Mac Captive Portal Not Showing? Check Your DNS

Custom DNS settings on a Mac can prevent captive portal login pages from appearing by bypassing the network-provided DNS resolver that the portal depends on.

macOSwifidnscaptive-portaltroubleshooting

If your Mac joins a Wi-Fi network but the captive portal login page never appears, check your DNS settings before you waste time restarting the connection or blaming the network.

I ran into this at a Capital One Lounge. My Mac connected to the Wi-Fi, but the login page never opened. Another laptop on the same network worked fine, so the problem was clearly local to this machine.

The culprit turned out to be custom DNS.

What was happening

I had recently configured Cloudflare DNS on my Wi-Fi connection:

1.1.1.1
1.0.0.1

Those DNS servers are usually great. But captive portal networks, like lounges, hotels, cafes, airports, and airplanes, often expect your device to use the DNS server they provide.

When your Mac joins a Wi-Fi network, DHCP typically hands it three important things:

an IP address
a default router
a DNS server

On a captive portal network, that DNS server may intentionally redirect certain requests so macOS can detect that the network requires a login page.
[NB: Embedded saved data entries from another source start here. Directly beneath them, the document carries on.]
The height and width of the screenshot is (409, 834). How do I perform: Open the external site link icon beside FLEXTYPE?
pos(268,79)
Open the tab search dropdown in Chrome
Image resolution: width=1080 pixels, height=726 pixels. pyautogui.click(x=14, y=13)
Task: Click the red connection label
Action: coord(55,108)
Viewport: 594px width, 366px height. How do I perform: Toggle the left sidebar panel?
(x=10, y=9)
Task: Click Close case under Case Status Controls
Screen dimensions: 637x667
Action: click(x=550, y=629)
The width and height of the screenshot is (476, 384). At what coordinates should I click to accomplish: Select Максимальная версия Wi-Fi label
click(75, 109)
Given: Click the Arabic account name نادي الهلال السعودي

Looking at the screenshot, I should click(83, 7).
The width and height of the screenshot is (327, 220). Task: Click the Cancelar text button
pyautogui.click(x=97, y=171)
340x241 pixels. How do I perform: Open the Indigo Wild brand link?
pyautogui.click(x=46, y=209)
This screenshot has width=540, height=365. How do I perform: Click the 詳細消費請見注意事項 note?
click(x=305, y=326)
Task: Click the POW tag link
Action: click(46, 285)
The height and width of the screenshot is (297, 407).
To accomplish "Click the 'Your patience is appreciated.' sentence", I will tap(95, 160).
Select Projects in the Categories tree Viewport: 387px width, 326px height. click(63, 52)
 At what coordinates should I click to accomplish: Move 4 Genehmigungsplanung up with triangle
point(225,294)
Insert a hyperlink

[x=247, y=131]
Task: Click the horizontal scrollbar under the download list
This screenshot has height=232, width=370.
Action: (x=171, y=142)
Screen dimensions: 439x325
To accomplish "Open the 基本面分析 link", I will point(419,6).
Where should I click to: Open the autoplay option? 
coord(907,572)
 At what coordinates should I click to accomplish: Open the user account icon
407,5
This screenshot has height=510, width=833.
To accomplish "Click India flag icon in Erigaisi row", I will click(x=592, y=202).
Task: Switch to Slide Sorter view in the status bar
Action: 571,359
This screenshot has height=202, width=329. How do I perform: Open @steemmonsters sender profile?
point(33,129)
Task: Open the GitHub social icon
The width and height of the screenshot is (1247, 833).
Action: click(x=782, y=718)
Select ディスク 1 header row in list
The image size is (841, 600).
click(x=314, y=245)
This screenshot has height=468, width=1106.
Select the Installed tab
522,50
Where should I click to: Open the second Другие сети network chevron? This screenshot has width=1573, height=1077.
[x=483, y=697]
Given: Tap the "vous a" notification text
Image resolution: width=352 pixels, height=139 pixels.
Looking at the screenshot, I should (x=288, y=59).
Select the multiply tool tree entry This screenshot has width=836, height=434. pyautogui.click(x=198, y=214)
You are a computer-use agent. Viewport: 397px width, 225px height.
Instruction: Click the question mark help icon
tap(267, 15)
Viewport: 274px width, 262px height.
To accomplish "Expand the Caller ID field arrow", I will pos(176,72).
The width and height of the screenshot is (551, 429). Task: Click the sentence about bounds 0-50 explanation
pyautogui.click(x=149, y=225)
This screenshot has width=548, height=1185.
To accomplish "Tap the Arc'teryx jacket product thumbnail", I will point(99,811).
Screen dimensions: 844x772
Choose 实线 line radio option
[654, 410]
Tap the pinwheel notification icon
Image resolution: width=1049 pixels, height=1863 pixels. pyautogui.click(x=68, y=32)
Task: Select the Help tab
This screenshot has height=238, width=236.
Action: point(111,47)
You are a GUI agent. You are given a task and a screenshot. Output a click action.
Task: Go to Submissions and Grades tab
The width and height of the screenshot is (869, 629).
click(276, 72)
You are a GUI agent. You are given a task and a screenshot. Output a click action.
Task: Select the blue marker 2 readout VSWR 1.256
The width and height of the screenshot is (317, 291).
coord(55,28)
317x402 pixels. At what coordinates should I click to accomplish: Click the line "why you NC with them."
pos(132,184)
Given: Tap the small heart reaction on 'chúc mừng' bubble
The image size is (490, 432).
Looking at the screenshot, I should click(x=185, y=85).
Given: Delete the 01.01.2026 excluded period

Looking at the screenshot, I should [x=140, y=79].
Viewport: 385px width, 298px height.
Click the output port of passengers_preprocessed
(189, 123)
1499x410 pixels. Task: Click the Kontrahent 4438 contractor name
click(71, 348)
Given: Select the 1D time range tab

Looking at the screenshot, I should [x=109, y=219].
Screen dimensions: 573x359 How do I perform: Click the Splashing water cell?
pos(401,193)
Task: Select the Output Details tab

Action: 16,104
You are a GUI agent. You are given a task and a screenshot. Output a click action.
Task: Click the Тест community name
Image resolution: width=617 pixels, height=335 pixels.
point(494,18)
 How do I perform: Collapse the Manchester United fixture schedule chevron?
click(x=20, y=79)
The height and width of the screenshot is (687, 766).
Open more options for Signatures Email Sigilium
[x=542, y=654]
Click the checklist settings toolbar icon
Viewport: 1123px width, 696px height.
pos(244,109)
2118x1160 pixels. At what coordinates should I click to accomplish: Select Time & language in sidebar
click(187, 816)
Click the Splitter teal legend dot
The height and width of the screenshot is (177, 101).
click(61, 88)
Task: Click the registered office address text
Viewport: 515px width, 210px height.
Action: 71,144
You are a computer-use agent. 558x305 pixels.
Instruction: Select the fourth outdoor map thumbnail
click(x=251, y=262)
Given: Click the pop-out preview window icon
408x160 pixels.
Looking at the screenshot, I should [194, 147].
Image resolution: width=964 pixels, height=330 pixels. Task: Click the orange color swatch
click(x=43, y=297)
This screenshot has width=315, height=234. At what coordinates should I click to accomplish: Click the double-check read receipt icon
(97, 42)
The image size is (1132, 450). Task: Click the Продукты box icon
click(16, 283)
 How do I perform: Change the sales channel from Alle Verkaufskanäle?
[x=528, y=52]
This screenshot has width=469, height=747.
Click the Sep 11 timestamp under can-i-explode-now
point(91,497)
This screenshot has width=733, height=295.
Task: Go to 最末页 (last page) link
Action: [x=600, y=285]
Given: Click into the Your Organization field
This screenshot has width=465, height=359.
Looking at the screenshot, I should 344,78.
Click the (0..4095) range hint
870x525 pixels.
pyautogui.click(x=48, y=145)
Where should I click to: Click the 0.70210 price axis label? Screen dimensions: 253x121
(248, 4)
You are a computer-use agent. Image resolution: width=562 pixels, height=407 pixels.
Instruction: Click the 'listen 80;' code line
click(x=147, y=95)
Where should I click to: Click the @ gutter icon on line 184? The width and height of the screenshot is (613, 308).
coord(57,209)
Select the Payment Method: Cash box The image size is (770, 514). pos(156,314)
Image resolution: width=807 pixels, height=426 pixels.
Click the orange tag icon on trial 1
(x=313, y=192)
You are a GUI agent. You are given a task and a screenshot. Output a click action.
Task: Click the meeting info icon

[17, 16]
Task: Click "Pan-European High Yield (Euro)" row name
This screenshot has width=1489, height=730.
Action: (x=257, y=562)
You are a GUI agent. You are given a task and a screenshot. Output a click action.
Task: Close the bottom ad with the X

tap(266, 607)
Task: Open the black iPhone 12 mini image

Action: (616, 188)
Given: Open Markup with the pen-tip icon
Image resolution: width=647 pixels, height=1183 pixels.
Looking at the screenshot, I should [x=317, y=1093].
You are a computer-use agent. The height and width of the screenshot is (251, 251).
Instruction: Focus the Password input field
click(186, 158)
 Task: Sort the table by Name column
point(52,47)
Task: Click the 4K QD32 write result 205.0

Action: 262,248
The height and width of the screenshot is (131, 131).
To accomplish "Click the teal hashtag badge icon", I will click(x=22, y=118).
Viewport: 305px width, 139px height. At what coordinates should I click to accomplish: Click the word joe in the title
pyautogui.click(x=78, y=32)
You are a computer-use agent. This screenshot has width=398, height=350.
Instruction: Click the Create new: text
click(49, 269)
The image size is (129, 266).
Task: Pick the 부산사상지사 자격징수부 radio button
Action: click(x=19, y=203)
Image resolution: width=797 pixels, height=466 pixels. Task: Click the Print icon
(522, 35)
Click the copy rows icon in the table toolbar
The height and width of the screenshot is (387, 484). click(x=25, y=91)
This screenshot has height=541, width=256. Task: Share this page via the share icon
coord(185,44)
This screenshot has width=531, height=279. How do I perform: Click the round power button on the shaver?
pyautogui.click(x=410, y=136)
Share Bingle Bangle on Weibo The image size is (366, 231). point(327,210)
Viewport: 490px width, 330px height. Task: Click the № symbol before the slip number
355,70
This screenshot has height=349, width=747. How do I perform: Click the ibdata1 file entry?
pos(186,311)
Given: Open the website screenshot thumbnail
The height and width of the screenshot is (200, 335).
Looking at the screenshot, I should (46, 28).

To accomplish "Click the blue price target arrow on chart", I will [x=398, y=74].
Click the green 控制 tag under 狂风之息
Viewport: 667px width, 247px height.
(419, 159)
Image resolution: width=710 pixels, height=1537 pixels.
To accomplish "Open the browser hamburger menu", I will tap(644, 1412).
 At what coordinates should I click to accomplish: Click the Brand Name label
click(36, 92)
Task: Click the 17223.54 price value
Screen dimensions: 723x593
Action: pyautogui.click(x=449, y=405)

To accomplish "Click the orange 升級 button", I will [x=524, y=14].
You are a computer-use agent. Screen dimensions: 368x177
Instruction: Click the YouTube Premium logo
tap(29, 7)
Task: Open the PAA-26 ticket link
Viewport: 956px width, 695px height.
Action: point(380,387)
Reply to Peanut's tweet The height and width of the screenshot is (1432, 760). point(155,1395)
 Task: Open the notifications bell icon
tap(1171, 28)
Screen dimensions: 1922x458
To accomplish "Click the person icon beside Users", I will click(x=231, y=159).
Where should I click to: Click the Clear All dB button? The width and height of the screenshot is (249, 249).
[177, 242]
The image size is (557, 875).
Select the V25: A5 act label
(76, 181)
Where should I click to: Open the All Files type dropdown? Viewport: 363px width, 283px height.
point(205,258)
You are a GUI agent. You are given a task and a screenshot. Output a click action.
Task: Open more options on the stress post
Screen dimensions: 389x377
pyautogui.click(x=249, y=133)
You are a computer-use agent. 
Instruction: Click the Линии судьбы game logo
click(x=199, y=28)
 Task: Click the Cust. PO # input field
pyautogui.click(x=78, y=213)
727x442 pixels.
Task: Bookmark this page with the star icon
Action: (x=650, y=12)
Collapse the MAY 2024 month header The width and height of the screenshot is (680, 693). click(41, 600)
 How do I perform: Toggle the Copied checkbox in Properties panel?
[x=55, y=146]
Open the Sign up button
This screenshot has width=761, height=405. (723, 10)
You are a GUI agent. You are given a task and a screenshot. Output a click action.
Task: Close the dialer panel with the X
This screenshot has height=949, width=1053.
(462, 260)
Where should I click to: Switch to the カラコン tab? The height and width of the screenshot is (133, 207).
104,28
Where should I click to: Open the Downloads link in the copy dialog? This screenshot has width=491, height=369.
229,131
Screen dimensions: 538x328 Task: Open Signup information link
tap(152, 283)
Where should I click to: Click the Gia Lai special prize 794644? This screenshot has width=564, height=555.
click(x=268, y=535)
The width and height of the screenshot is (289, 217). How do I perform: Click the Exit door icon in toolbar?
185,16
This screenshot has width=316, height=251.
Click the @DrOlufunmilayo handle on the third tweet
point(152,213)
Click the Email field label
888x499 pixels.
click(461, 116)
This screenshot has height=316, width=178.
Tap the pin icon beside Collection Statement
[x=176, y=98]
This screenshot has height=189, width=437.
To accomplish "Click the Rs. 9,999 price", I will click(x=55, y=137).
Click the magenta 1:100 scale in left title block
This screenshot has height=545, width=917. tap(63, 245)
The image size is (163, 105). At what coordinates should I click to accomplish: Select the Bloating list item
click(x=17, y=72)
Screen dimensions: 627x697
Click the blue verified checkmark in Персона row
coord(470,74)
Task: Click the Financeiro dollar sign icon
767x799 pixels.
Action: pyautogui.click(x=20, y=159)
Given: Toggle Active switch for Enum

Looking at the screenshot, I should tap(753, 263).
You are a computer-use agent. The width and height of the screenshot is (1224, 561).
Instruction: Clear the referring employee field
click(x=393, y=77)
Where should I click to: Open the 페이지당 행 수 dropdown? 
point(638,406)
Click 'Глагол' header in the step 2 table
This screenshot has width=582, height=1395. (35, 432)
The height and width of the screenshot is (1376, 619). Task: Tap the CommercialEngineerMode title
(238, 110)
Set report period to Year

Because I had hard-coded Cloudflare DNS, my Mac ignored the network-provided DNS server. The result was simple: the captive portal never appeared.

The fix

Reset Wi-Fi DNS back to automatic so macOS can use the DNS server the network provides.

From Terminal:

networksetup -setdnsservers Wi-Fi Empty

Or in macOS:

System Settings -> Wi-Fi -> Details -> DNS

Then remove the custom DNS entries.

After that, disconnect and reconnect to the Wi-Fi. Once the network's DNS was being used again, the captive portal showed up immediately.

Why this happens

Captive portals are a little hacky by design. They often rely on DNS interception and HTTP redirects to push your device toward a login or acceptance page.

That setup works only if your device is actually using the network's DNS resolver.

If you override DNS with Cloudflare, Google, Quad9, or anything else, you can break the captive portal flow without realizing it.

Short version

If your Mac connects to hotel, airport, cafe, airplane, or lounge Wi-Fi but the login page never opens, check whether you have custom DNS configured.

If you do, remove it and let DHCP provide the network's DNS server.

That is often the difference between "Wi-Fi is broken" and "the portal opens instantly."